クロノスメイズでの激戦を終え、辺りは既に暗くなっていた。夜の闇に、金の砂と白い雪が映える。とても、幻想的な光景であった。
「何度繰り返しても、やっぱり心配になるのよね」
「はは……まあ、それは私も同じさ。危険が伴うことなんだ、心配するよ」
つい、近くに寄ると心配になってしまう。それだけ、凄まじい戦いだったのだ。今日1日のほとんどを2人は共にしているものの、その思いだけは変わらなかった。
キウをストールの下で抱き寄せながら、ウセルはほっと一息付いた。こんな寒い冬空の下でも、彼女の温かさは変わらない。それだけのことではあるが、とても安心する。
「祭りも、賑やかだったな」
「そうだね。楽しかったなぁ……」
クロノスメイズの後は、2人仲良く祭りの満喫もした。並んで足湯に浸かったり、2人で贈り物を贈りあったり、舞踏会でダンスをしたり。折角の祭りの日なのだ。悪くない過ごし方であろう。
「足湯、暖かかったね。あとこれ、本当にありがとう」
「こちらこそ、大切にするよ。舞踏会は綺麗だったな……キウが」
「ちょっと……っ」
互いに贈った贈り物の包みを見せ合いながら、2人はもう1度、顔を見合わせて笑った。
「しかし、色々あったな……この1年間」
「そうだね。やっと、1年だね」
「むしろ、『もう1年』の方がしっくりくるかな、私は」
今日1日の思い出に、2人で1年間過ごしてきた思い出。考えれば考える程、沢山出てくる。そんな、大切な思い出を2人は語り合った。

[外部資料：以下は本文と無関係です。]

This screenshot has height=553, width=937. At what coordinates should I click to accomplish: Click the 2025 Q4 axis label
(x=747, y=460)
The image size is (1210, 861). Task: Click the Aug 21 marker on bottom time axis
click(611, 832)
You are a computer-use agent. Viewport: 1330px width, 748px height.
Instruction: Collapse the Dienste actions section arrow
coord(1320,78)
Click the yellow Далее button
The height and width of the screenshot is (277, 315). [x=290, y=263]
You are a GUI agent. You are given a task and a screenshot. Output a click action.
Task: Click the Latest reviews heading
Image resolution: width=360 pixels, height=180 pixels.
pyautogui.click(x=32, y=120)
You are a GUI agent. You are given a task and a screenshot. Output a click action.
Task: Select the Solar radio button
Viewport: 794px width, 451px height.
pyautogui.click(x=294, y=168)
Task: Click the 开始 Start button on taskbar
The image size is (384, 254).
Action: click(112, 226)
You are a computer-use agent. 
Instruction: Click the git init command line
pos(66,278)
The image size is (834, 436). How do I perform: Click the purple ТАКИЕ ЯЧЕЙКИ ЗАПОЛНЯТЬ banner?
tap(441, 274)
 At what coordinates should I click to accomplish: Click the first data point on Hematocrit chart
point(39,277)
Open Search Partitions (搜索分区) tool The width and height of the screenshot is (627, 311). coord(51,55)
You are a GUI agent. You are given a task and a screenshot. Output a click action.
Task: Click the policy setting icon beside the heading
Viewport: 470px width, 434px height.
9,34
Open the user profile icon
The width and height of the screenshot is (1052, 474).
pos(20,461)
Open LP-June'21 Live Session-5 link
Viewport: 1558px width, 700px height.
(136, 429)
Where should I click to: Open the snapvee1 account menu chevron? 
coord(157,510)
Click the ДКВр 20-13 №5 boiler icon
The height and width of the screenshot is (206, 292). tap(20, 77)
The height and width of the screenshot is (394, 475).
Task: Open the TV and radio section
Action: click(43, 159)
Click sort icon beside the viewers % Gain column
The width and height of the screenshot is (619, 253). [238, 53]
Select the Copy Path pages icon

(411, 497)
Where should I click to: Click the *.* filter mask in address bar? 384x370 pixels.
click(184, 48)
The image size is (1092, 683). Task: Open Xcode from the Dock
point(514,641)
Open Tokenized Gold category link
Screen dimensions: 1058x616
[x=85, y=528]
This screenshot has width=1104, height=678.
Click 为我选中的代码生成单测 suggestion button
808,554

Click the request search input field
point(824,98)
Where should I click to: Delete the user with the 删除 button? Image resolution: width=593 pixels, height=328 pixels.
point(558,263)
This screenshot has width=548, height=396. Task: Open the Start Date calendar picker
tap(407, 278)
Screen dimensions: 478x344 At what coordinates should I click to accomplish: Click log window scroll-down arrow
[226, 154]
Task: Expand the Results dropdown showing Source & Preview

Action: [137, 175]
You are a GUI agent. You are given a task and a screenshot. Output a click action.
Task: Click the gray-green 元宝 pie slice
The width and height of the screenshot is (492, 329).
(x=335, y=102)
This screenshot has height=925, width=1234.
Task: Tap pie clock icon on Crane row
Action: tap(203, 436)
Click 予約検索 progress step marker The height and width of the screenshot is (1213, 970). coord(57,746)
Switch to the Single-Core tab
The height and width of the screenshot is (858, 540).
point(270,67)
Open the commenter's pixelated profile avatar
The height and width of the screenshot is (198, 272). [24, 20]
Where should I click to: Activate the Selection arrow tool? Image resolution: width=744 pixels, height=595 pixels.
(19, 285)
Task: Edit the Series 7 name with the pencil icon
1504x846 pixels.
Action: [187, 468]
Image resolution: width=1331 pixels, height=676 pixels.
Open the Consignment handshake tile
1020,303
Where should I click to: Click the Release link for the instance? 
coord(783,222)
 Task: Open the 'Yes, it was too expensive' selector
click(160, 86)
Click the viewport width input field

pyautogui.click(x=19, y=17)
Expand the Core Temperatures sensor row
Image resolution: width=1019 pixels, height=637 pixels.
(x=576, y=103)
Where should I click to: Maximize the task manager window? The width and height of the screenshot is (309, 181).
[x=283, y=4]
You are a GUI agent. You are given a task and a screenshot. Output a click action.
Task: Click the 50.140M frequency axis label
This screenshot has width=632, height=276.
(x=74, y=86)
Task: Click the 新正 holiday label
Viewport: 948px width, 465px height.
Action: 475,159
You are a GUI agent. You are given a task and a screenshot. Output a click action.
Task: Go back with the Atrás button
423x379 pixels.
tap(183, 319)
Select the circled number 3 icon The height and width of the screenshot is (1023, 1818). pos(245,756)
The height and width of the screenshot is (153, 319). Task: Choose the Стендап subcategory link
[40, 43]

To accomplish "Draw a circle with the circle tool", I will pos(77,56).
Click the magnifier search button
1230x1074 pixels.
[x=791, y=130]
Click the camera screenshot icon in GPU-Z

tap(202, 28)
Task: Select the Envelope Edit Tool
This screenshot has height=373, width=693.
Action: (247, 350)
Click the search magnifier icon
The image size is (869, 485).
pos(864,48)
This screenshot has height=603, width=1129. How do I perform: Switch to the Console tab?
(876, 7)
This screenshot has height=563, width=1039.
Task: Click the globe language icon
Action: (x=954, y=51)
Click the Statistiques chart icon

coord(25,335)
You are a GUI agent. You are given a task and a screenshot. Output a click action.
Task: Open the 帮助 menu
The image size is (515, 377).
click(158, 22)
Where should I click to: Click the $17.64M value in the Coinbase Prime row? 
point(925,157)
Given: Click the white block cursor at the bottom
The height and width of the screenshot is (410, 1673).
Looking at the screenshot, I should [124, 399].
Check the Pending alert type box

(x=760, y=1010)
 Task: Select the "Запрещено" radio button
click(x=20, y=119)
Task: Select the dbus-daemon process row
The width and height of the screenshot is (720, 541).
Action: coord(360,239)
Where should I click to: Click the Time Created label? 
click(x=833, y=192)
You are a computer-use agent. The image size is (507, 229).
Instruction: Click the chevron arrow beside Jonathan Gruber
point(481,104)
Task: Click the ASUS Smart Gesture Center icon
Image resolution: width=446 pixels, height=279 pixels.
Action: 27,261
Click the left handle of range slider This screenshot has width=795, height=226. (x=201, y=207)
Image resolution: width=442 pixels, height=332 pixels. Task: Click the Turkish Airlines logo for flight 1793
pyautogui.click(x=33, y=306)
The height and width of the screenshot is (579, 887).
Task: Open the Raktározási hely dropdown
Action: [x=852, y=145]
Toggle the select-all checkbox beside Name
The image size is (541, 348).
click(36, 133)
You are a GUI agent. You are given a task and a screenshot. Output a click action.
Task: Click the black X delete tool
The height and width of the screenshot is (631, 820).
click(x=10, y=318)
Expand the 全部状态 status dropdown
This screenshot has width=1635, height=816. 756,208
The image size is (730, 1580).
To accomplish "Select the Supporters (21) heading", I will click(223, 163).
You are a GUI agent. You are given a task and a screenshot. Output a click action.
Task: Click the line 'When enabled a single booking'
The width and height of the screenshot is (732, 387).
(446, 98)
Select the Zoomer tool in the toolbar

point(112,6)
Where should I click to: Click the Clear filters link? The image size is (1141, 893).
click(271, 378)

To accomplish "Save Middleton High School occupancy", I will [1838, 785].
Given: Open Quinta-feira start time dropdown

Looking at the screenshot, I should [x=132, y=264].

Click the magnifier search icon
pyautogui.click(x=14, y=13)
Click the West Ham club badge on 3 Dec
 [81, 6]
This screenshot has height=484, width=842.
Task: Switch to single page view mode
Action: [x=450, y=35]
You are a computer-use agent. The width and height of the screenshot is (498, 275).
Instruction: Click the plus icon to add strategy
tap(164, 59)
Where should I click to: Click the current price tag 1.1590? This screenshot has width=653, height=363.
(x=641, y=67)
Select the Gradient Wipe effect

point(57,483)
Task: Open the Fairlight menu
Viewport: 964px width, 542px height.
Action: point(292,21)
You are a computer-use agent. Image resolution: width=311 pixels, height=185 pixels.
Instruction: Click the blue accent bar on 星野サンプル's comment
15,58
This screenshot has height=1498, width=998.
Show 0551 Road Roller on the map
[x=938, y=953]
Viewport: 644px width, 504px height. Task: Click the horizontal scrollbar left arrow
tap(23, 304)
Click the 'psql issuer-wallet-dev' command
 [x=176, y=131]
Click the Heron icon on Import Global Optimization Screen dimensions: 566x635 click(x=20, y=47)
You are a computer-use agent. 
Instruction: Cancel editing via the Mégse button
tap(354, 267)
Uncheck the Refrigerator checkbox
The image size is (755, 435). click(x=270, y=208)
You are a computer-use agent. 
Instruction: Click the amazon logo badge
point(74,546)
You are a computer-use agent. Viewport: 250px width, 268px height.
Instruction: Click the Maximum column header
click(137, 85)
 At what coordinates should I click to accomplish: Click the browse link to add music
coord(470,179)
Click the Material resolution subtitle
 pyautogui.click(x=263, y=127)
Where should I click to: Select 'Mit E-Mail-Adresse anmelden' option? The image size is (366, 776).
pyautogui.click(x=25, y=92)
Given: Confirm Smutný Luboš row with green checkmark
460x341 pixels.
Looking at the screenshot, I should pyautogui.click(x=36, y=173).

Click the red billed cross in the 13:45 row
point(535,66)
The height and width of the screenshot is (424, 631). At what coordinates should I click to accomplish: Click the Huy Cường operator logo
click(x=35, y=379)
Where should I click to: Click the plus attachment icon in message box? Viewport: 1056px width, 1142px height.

しばらく2人で話しながら、何となく、ウセルはキウの横顔を眺めた。美しい黒髪に、金の砂と白い雪が少しだけ積もっている。
「何? どうしたの?」
視線に気付いたのか、キウはきょとん、と首を傾げて見せた。ウセルはストールを手で引き、キウをさらに密着させる。
「愛してるぞ、キウ。いつまでも一緒に……」
一瞬だけ、キウは驚いていた。しかし、その表情はすぐにはにかんだ笑みへと変わる。
「私も。来年も、再来年もずっと一緒、ね」
2人の影が、唇が、ゆっくりと重なっていく――それは、来年も一緒にと願う、祈りの口付けでもあり、誓いの口付けでもあった。